Mutual exclusion (TypeORM order trap). When synchronize: true is on, the runtime config forces migrationsRun: false regardless of RUN_MIGRATIONS. The reason: DataSource.initialize() runs migrations before synchronize, so any ALTER-style migration would hit an empty schema and fail. Synchronize bootstraps the full schema from entities; migrations are only meaningful in environments with real persisted data (prod / stage). This mutual exclusion is what makes the E2E suite work (DATABASE_AUTOMIGRATE=true for fast empty-DB bootstrap, migrations skipped automatically).

6.4 Schema-change workflow (the rule for AI agents and humans)

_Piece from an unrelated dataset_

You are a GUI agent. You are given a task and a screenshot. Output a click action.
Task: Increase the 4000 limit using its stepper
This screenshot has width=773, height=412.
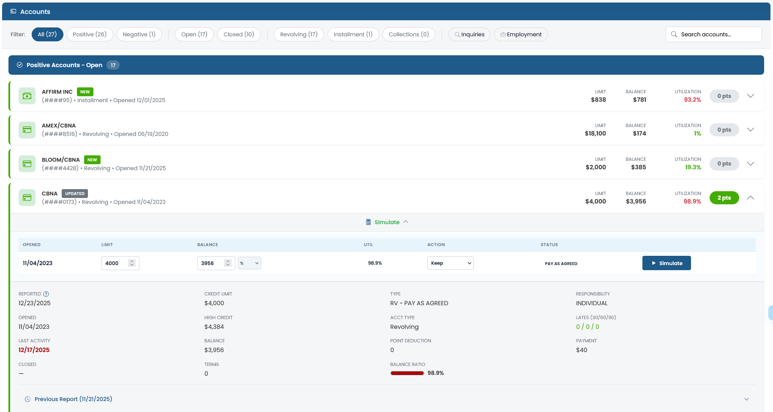131,260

Every TypeORM entity / schema change MUST ship with a migration in the same PR. The flow:

  1. Edit the entity under packages/agent/src/entities/ (add column, change type, add index, …).
  2. From apps/api/, generate the migration from the entity diff:
    pnpm typeorm migration:generate -d typeorm.config.ts \
    src/migrations/<DescriptiveName>
    This produces apps/api/src/migrations/<unix-millis>-<Name>.ts.
  3. Review the generated SQL — TypeORM's diff is best-effort and sometimes proposes destructive changes (DROP / ALTER TYPE). For destructive changes, follow the two-phase pattern in §6.2.
  4. Include the migration file in the PR alongside the entity change. CI's pnpm test exercises the migration against a fresh test DB (catches syntax + ordering bugs).
  5. On merge to developstagemain, every new API pod boot self-applies the migration via migrationsRun: true. No manual kubectl exec, no operator step.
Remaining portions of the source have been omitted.